[Exercise]
Gather each line of the data below that contains the word "screenshot".

-- Start of Records for this task --

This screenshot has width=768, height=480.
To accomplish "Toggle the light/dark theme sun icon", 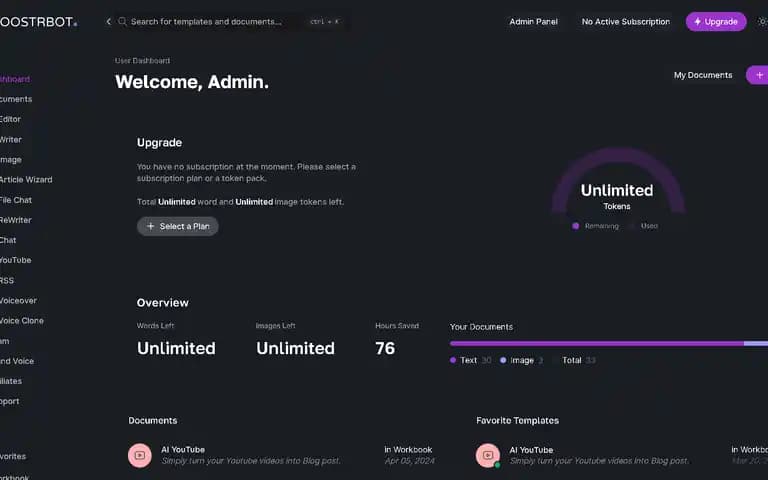I will pos(763,22).
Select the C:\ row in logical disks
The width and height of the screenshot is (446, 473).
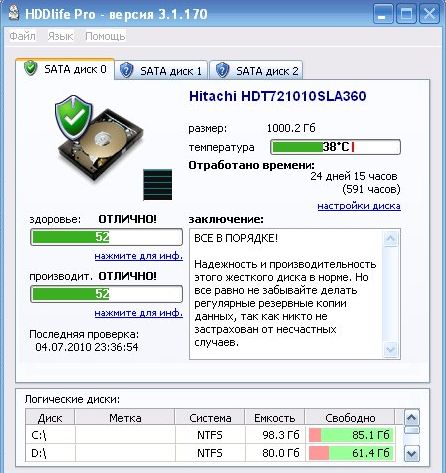pyautogui.click(x=210, y=435)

-- End of Records for this task --

[Finished task]
This screenshot has width=768, height=480.
The width and height of the screenshot is (446, 473).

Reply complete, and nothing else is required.